9.2.2.2 Bewegte Inhalte abschaltbar
Stellen die Autor*innen der Pinnwand eine Animation ein, können Nutzende sie nicht abschalten.

9.2.4 Navigierbar
9.2.4.1 Bereiche überspringbar
Die Spalten und Karten sind nicht als Überschriften semantisch ausgezeichnet und können deshalb nicht direkt angesprungen werden.

Es gibt keine Sprunglinks, die zum Beispiel direkt zum Button „Neue Karte erstellen“ führen.

9.2.4.3 Schlüssige Reihenfolge der Tastaturbedienung
Beim Format „Pinnwand“ gibt es keine schlüssige Reihenfolge bei der Tastaturbedienung. Es empfiehlt sich eine schnelle Erreichbarkeit des Schalters, um eine neue Karte anzulegen, etwa durch eine Anordnung ganz vorne, einen Sprunglink oder ein Tastaturkürzel.

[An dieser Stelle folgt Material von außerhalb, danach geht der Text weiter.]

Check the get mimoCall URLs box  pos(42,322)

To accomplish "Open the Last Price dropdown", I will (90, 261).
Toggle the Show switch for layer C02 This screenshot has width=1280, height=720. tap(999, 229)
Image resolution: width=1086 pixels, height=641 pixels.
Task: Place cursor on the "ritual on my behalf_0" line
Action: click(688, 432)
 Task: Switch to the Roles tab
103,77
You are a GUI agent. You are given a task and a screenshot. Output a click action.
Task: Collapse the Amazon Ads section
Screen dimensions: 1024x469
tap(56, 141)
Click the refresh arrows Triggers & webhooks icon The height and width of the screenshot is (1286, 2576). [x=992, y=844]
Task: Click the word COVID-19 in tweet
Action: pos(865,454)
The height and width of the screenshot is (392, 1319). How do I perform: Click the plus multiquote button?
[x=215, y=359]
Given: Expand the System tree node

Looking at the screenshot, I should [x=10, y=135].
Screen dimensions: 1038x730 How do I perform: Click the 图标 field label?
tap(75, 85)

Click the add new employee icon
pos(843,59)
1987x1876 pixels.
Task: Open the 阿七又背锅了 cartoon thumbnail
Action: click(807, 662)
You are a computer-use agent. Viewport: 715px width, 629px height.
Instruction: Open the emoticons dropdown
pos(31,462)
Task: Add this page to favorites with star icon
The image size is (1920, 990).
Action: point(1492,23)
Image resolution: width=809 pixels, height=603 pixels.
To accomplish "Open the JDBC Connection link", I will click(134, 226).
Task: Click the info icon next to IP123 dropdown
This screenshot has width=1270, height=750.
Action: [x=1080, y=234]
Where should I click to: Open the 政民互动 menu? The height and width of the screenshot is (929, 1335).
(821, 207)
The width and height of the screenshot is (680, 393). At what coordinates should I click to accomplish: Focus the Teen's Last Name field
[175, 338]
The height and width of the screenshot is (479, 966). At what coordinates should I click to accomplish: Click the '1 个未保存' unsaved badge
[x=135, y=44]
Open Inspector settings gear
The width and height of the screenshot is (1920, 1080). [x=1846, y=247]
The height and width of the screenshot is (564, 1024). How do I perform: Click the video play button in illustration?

9.2.4.6 Aussagekräftige Linktexte
Es ist Autor*innen nicht möglich, aussagekräftige Linktexte anzulegen.

9.2.4.5 Alternative Zugangswege
Es gibt keine alternativen Zugangswege, um die Inhalte des Boards zu erreichen.

9.2.4.7 Aktuelle Position des Fokus deutlich
Der Fokus ist fast immer zu schwach und entspricht nicht den Kontrastvorschriften, die ein Verhältnis von 3:1 vorschreiben.

9.2.5 Eingabemodalitäten
9.2.5.3 Sichtbare Beschriftung Teil des zugänglichen Namens
Sichtbare Beschriftungen von Bedienelementen sollen im zugänglichen Namen des Bedienelements vorkommen. Dies ist häufig nicht erfüllt, was ein Grund für die schlechte Bedienbarkeit mit der Sprachsteuerung ist.

9.3 Verstehbar
9.3.1 Lesbar
9.3.1.2 Anderssprachige Wörter und Abschnitte ausgezeichnet
Es ist für Autor*innen nicht möglich Abschnitte und Sätze in einer anderen Sprache auszuzeichnen. Englische Zitate werden Screenreader-Nutzenden deshalb in Deutsch vorgelesen.

9.4 Robust
9.4.1.2 Name, Rolle, Wert verfügbar
Es wird empfohlen, eine semantische HTML-Segmentierung zu implementieren, um die Navigation zu verbessern, die nicht auf dem Mauszeiger basiert. Pop-up-Elemente erfordern fokussierbare Komponenten.

11.8 Autorenwerkzeug
11.8.2 Barrierefreie Erstellung von Inhalten

Wenn es sich bei der zu testenden Webanwendung um ein Autorenwerkzeug handelt, soll die Anwendung die Erstellung von barrierefreien Dokumenten erlauben und die Nutzenden dabei unterstützen.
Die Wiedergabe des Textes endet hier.